MLM/NETWORK MARKETING YANG HALAL

MLM/NETWORK MARKETING YANG HALAL
Oleh : Shocheh Ha.

Dengan adanya fatwa haram bagi Network Marketing QNET (fatwa lihat disini) yang telah dikeluarkan oleh Bagian Fatwa Darul Ifta’ Mesir, apakah itu berarti semua jenis Network Marketing menjadi haram hukumnya ataukah itu hanya terbatas pada QNET dan yang sama persis dengannya? Berikut uraiannya:

Dalam fatwa yang dikeluarkan oleh Dar Ifta’ Mesir kita membaca: “Dan realitanya menunjukkan bahwa tidak hanya ada satu macam praktik Network Marketing baik dalam detail maupun bentuknya, meskipun memiliki ciri-ciri dasar yang sama. Sementara hukum syariat dalam masalah ini harus diberikan berdasarkan realita dan detail yang spesifik (partikular) sesuai realita dan detailnya itu sendiri.

Pernyataan tersebut menunjukkan: terdapat banyak macam praktik Network Marketing yang berbeda-beda, meskipun memiliki ciri-ciri dasar yang sama.

Pernyataan tersebut juga menunjukkan: hukum yang diberikan haruslah berdasarkan realita dan detail yang spesifik. Artinya, fatwa hanya berlaku untuk kasus yang telah ditanyakan atau yang sama persis dengan yang telah ditanyakan, dan tidak bisa digunakan untuk menghukumi praktik-praktik lain yang berbeda dengan yang telah ditanyakan.
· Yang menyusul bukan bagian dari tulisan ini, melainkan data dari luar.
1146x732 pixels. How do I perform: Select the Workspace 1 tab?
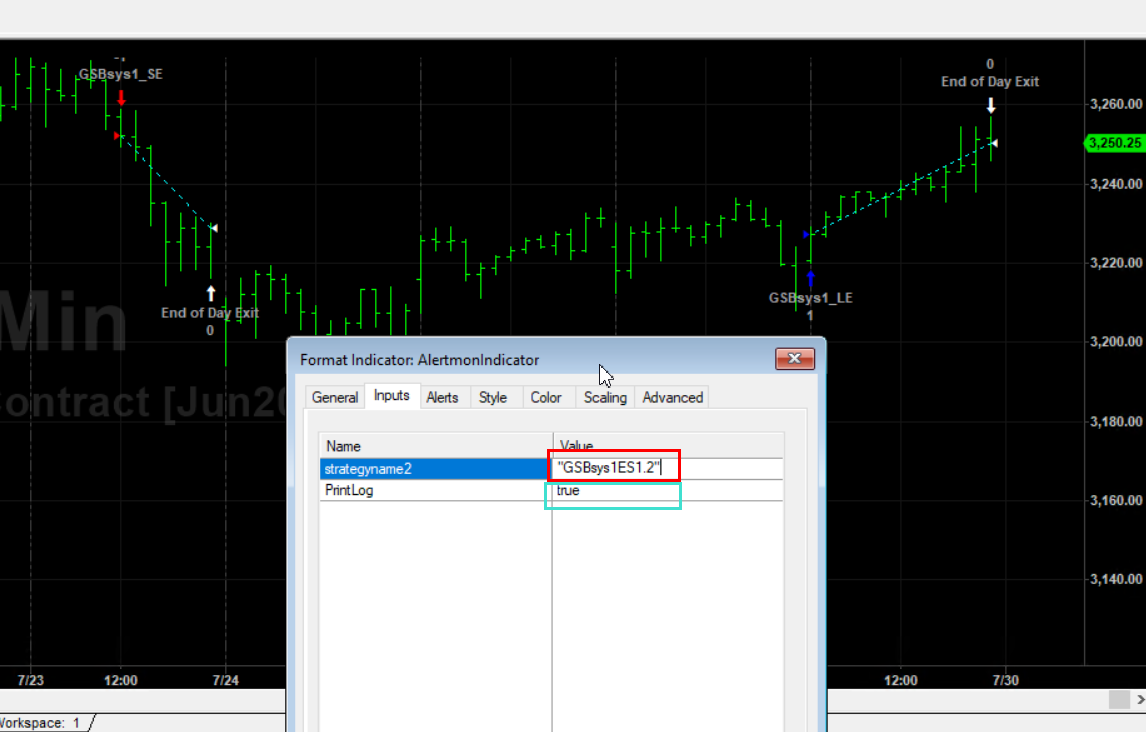click(47, 722)
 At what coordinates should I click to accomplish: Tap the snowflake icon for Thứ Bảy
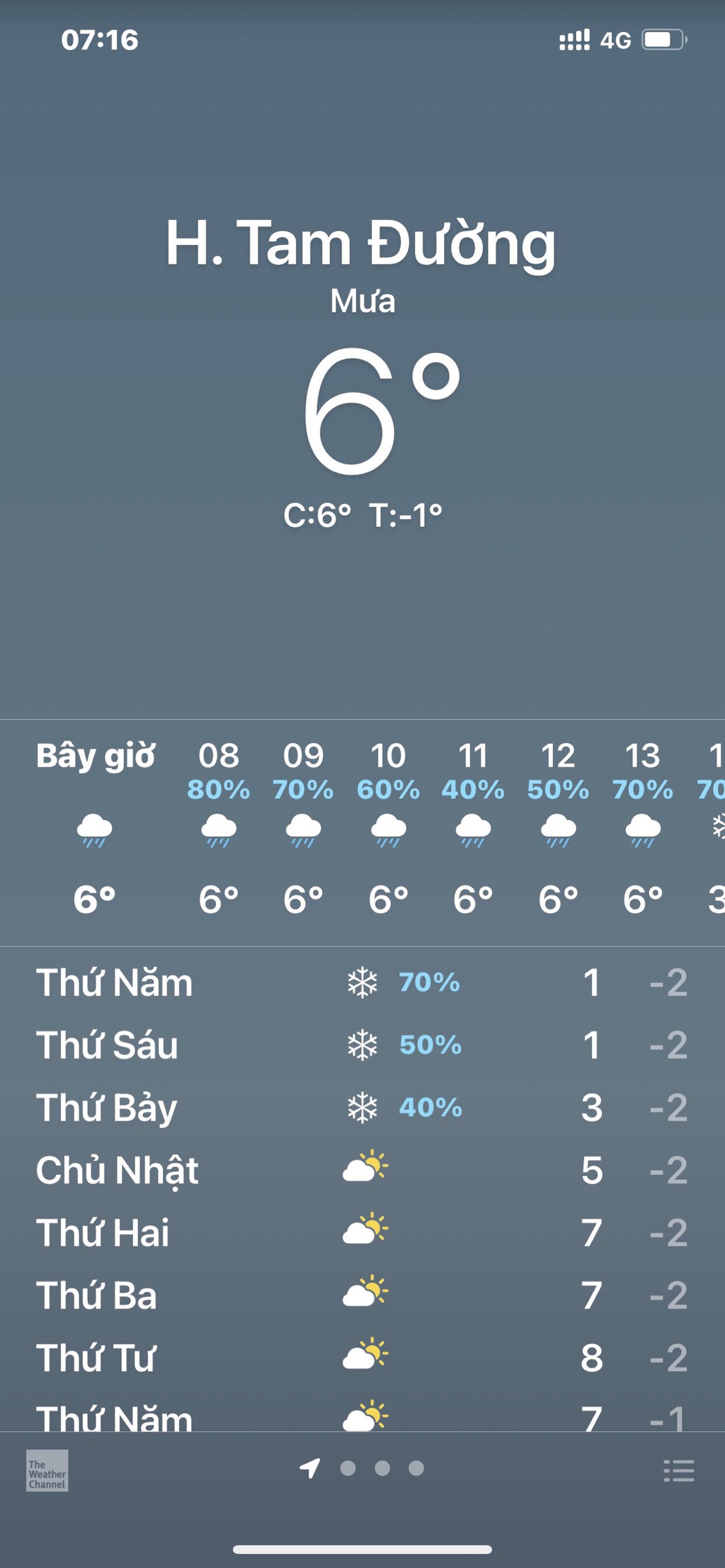coord(362,1107)
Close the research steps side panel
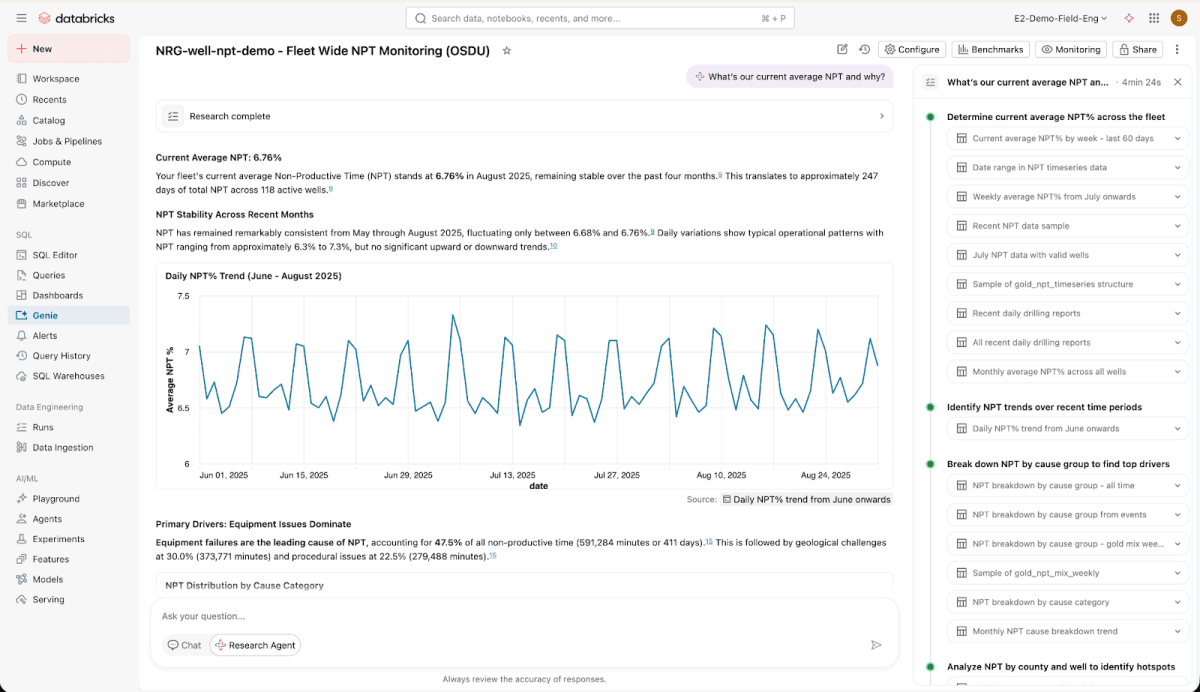The height and width of the screenshot is (692, 1200). [x=1177, y=82]
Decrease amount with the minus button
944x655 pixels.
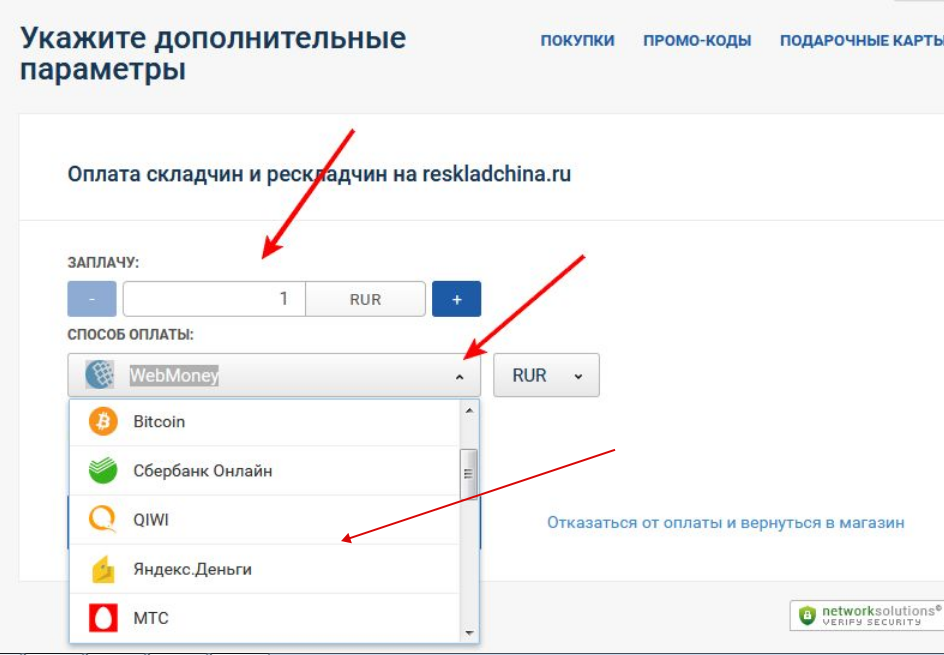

Apalagi jika praktik-praktik lain itu memiliki perbedaan dalam empat sisinya, yaitu: tempat, persona, waktu dan keadaannya.

Hanya perbedaan tempat saja, misalnya Mesir dan Indonesia, bisa menyebabkan perbedaan fatwa. Perbedaan persona juga begitu, misalnya QNET dan Oriflame, tentu tidak bisa langsung disamakan begitu saja. Begitu pula perbedaan-perbedaan waktu dan keadaannya. Pada saat dikeluarkannya fatwa pada tahun 2011 bisa jadi keadaan QNET seperti itu, tetapi pada tahun berikutnya bisa saja keadaannya berubah menjadi lebih adil dan lebih sesuai syariat, maka dengan sendirinya fatwa sebelumnya menjadi tidak relevan dan perlu perubahan. Itulah yang bisa dipahami dari pernyataan Bagian Fatwa yang berbunyi: “… seorang Mufti hendaknya mengajukan pertanyaan-pertanyaan guna menelisik empat sisi permasalahan. Dimana, ketika terjadi perbedaan sisi maka hasil fatwa pun menjadi berbeda. Empat sisi ini sering bercampur-aduk dalam uraian seorang penanya/peminta fatwa. Keempat sisi tersebut adalah: waktu, tempat, persona, dan kaadaan. Begitu pula seorang Mufti hendaknya menegaskan keterkaitan permasalahan dengan individu (fard) dan dengan komunitas (jama`ah), sebab dengan adanya perbedaan keterkaitan atas persona-persona tersebut fatwa pun menjadi berbeda.

Dan dari fatwa mengenai praktik Bisnis Jaringan QNET tersebut, kita mengetahui alasan-alasan keharamannya, yaitu:

1. Tidak terdapat perlindungan hukum dan perlindungan ekonomi bagi “Pembeli-Pemasar”.
2. Komuditas yang dipasarkan terbukti sebagai formalitas belaka sehingga komuditas ini tidak lebih sebagai sarana keikutsertaan dalam sistem bukan tujuan pembelian ataupun komuditas yang benar-benar diperlukan.
3. Karena kekacauan yang ditimbulkannya terhadap sistem kerja konvensional telah menjadi realita rumit yang bisa dirasakan yang memerlukan penyelesaian riil dan tegas.
4. Melanggar syarat keabsahan transaksi.

Maka, jika alasan-alasan tersebut tidak ada, atau poin yang menjadi alasan-alasan tersebut telah berubah niscaya hukumnya pun berbeda atau ikut berubah. Inilah yang berlaku dalam memahami hukum seperti ditunjukkan oleh kaidah ushul fiqh “anna ‘l-hukma yaduru ma`a al-`illati wujudan wa `adaman”.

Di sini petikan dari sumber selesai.